The lawsuit, filed on Wednesday, alleges that Google designed its Android operating system in a way that even when consumers turned off their location services, they still needed to take other steps to stop such tracking.
According to the complaint, Android's menus were deceptive as users needed to turn off a second, hard to find, setting to prevent their information from being collected. If this setting was not turned off, devices still recorded and kept location records, such as map, weather, and search data, the complaint said.
"Through these deceptive and unfair acts and practices, Google makes it impractical if not impossible for users to meaningfully opt-out of Google's collection of location information, should the users seek to do so," the complaint said.
The complaint also accuses Google of designing its Android operating system in this manner as part of efforts to enrich its advertising empire via collecting user data.
"Individual users of Google products and services are the targets of a sweeping surveillance apparatus designed to collect their behavioural data en masse, including data pertaining to user location," the complaint added.
In a series of tweets, Brnovich criticised Google's advertising practices in light of the lawsuit.
"In 2019 over 80% of Google's revenues -- $135B out of $161B -- were generated through advertising. Google collects detailed information about its users, including their physical locations, to target users for advertising. Often, this is done without the users' consent or knowledge," Brnovich said.
"We brought forward this action to put a stop to Google's deceptive collection of user data, obtain monetary relief, and require Google to disgorge gross receipts arising from its Arizona activities."
The consumer lawsuit is the culmination of an Arizona investigation into Google's practices that commenced in late 2018, following an Associated Press investigation into the company's tracking behaviour.

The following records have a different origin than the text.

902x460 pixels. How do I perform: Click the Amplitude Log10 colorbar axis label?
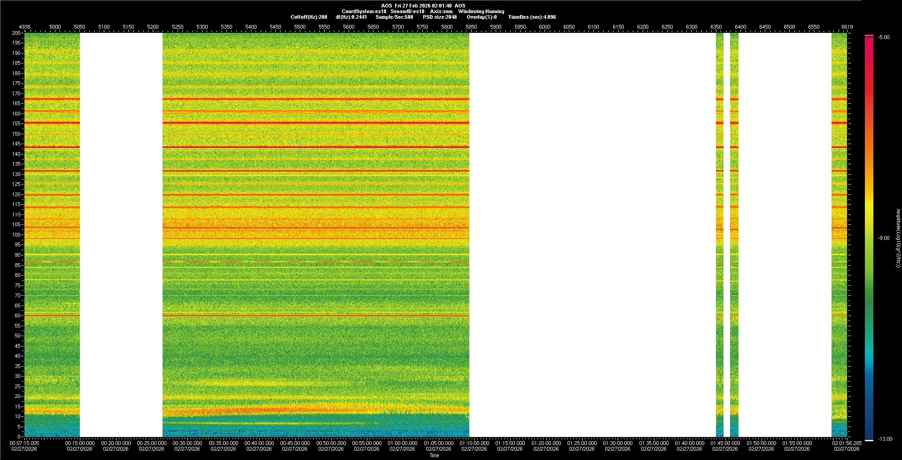pyautogui.click(x=898, y=238)
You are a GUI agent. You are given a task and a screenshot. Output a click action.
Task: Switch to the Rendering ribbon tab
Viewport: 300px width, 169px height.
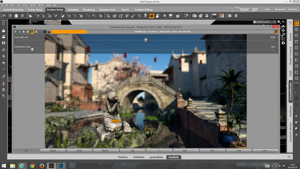(x=89, y=9)
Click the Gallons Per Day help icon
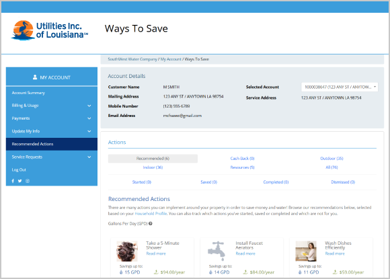The height and width of the screenshot is (279, 390). (x=150, y=224)

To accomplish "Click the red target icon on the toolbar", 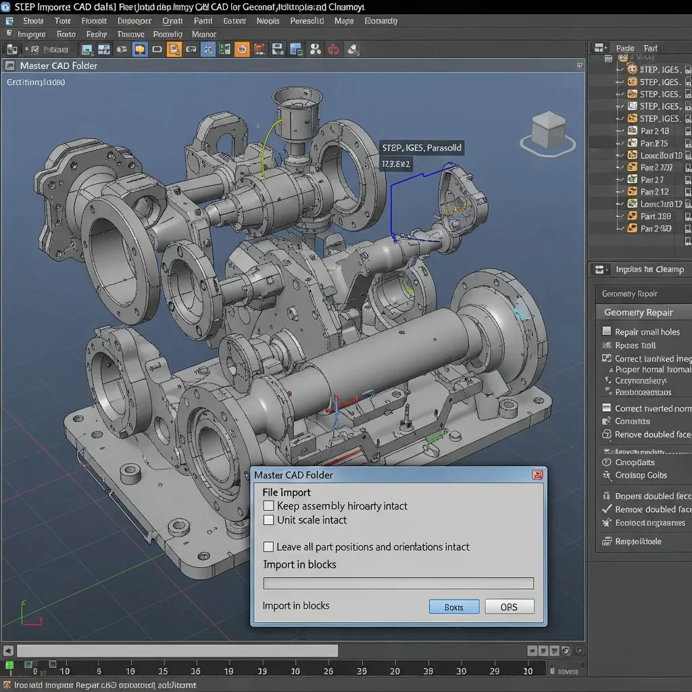I will coord(332,49).
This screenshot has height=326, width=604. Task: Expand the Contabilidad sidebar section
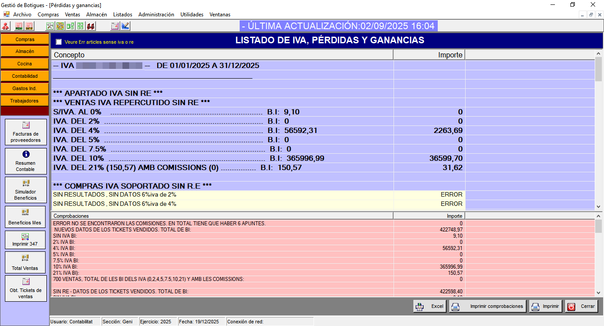25,76
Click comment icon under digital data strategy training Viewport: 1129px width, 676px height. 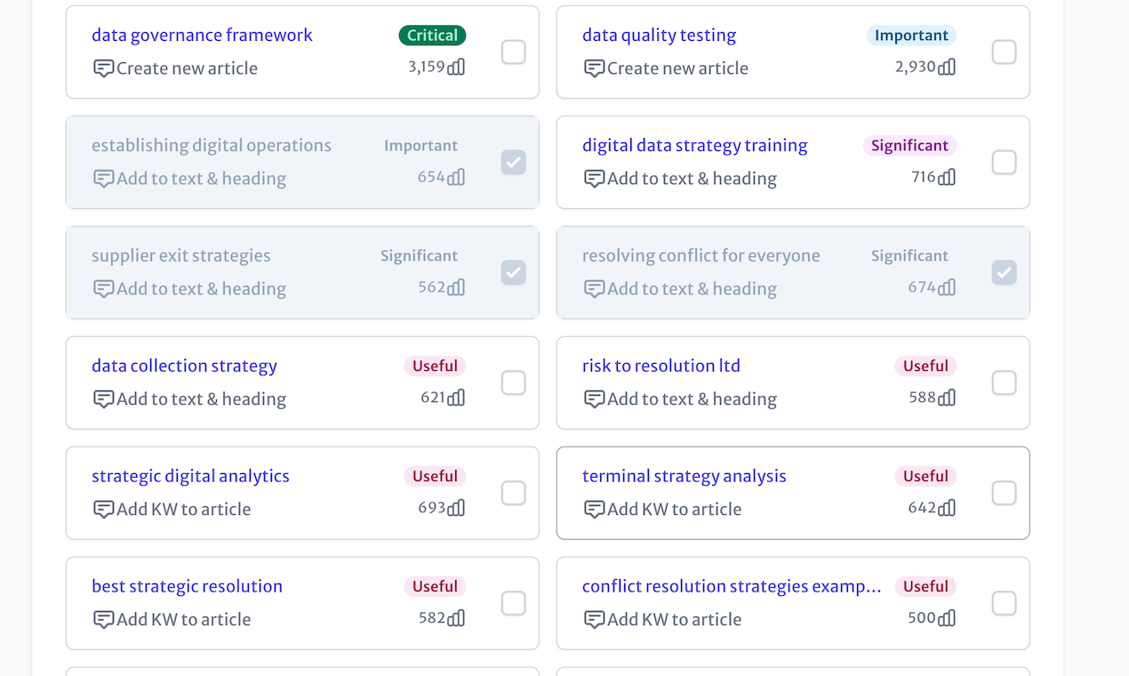595,179
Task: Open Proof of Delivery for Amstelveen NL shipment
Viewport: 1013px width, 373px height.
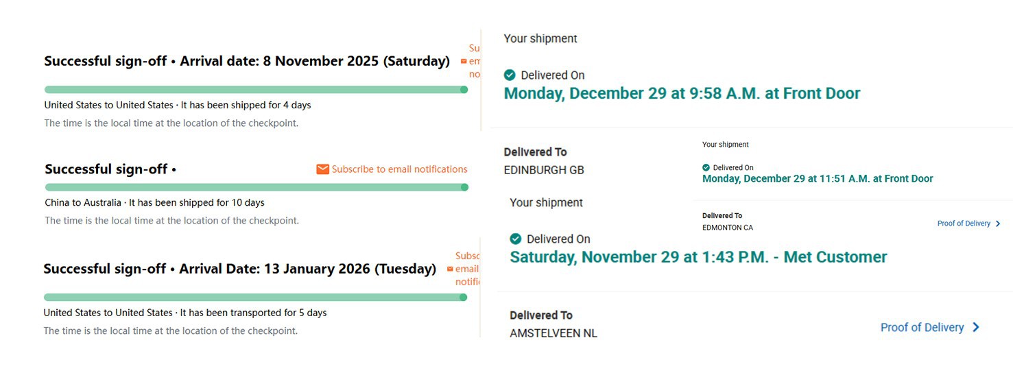Action: coord(922,328)
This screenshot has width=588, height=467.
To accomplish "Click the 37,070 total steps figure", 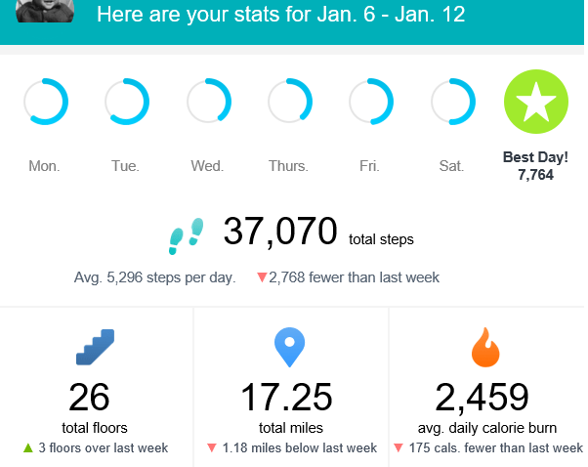I will tap(280, 233).
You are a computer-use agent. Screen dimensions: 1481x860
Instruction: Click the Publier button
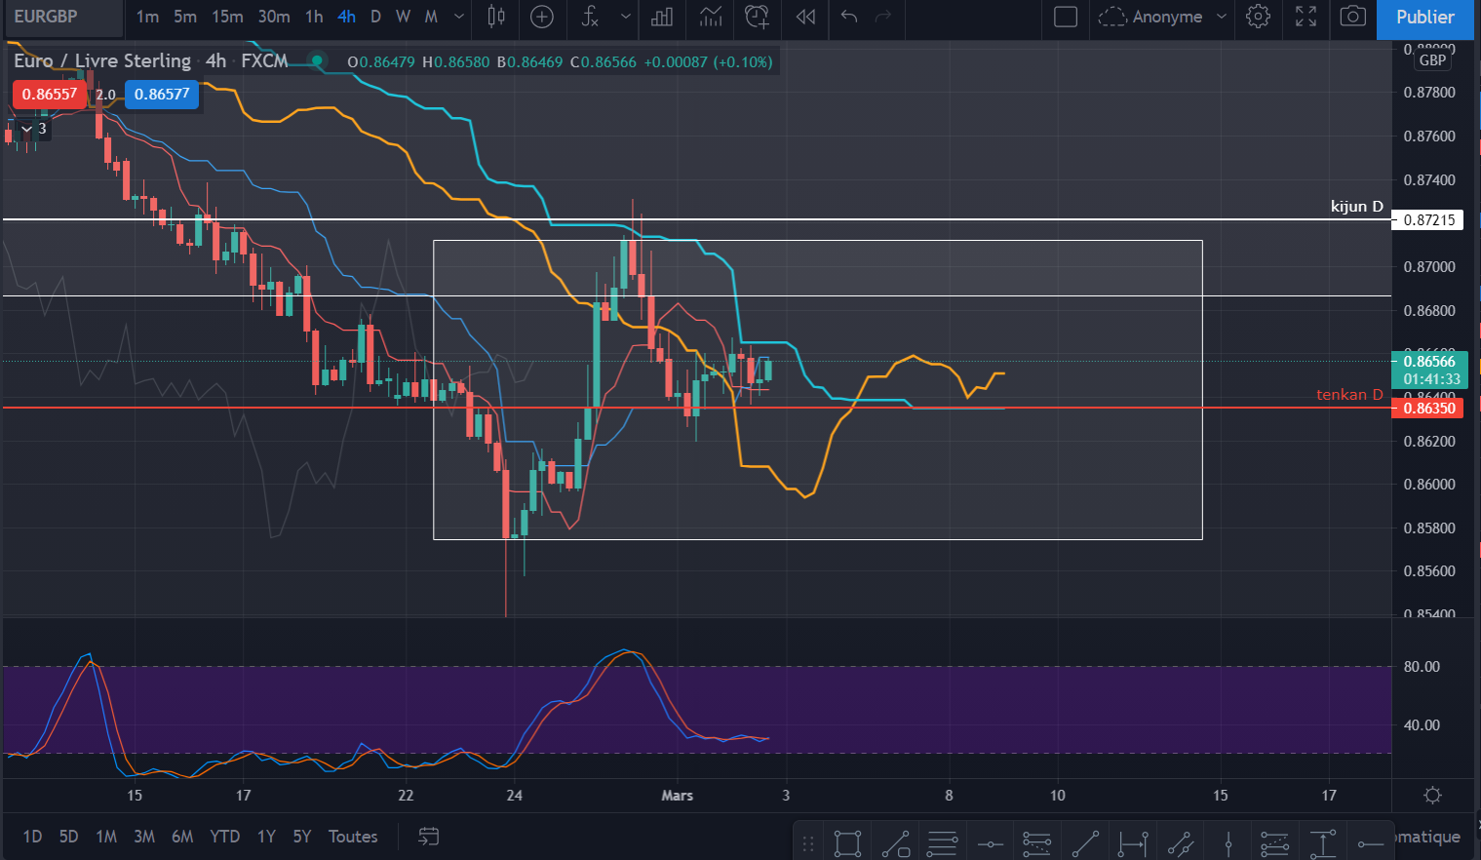click(x=1424, y=18)
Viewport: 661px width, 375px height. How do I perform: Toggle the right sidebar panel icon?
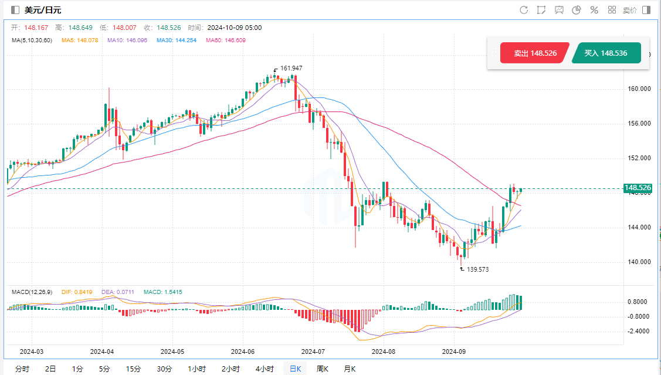pos(646,10)
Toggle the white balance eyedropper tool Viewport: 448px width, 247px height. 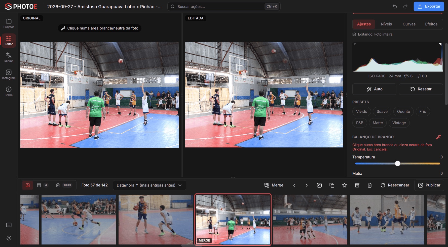tap(438, 137)
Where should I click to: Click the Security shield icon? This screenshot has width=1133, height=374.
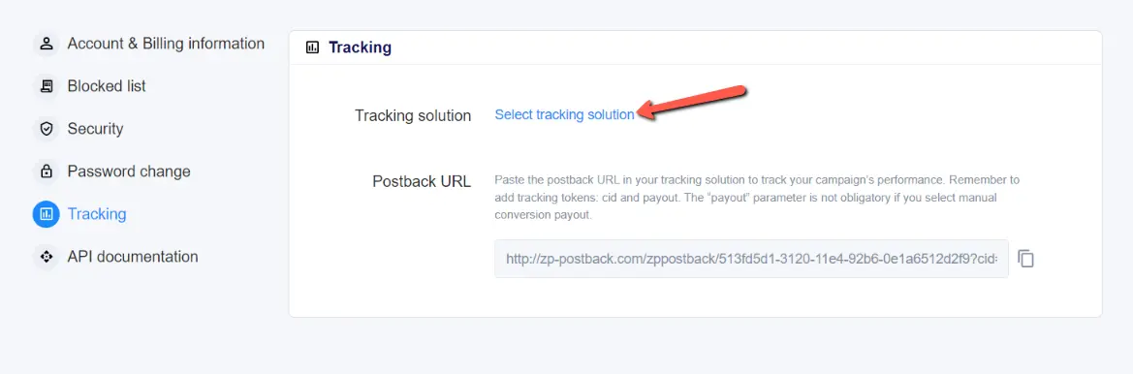pyautogui.click(x=47, y=129)
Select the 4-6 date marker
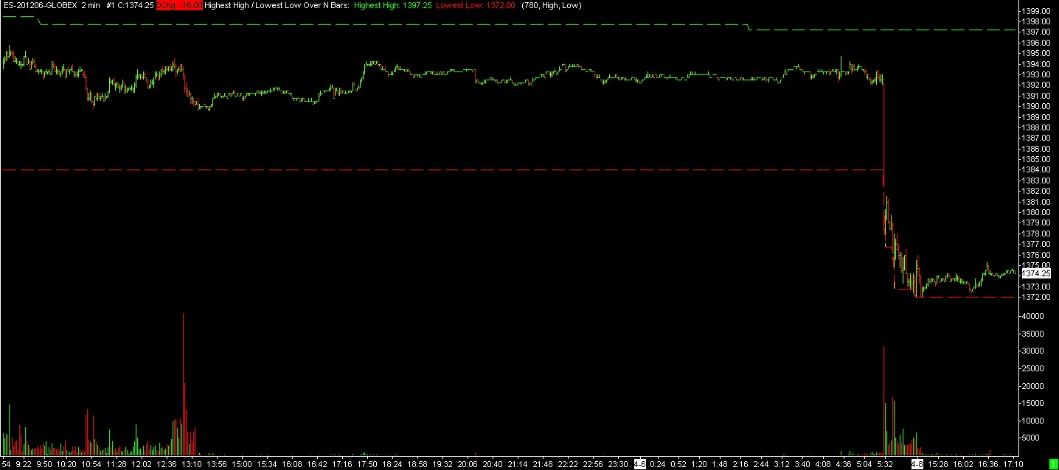1059x470 pixels. click(x=640, y=464)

Arizona's investigation [PDF] looked into how Google handled storing consumer location data, tracked consumer location, as well as other types of consumer tracking.
This lawsuit is not the only one faced by Google for its tracking practices, with the company also facing litigation in Australia for allegedly not informing users that they needed to have both their Location History and Web & App Activity settings disabled to prevent Google from storing location data.
A court in the United Kingdom also ruled late last year that a lawsuit alleging Google tracked and harvested information belonging to iPhone users without consent could go ahead.
Separately, Google is reportedly being investigated by India's antitrust body, the Competition Commission of India (CCI), for allegedly abusing its market position to unfairly promote its mobile payments app in the country.
According to Reuters, the complaint to the CCI alleges that Google prioritised showcasing its GooglePay app inside its Android app store over other competitors in India, giving it an unfair advantage and stifling consumer choice.
The allegation is currently being reviewed by senior CCI members, the report said, to determine if a wider probe will be conducted.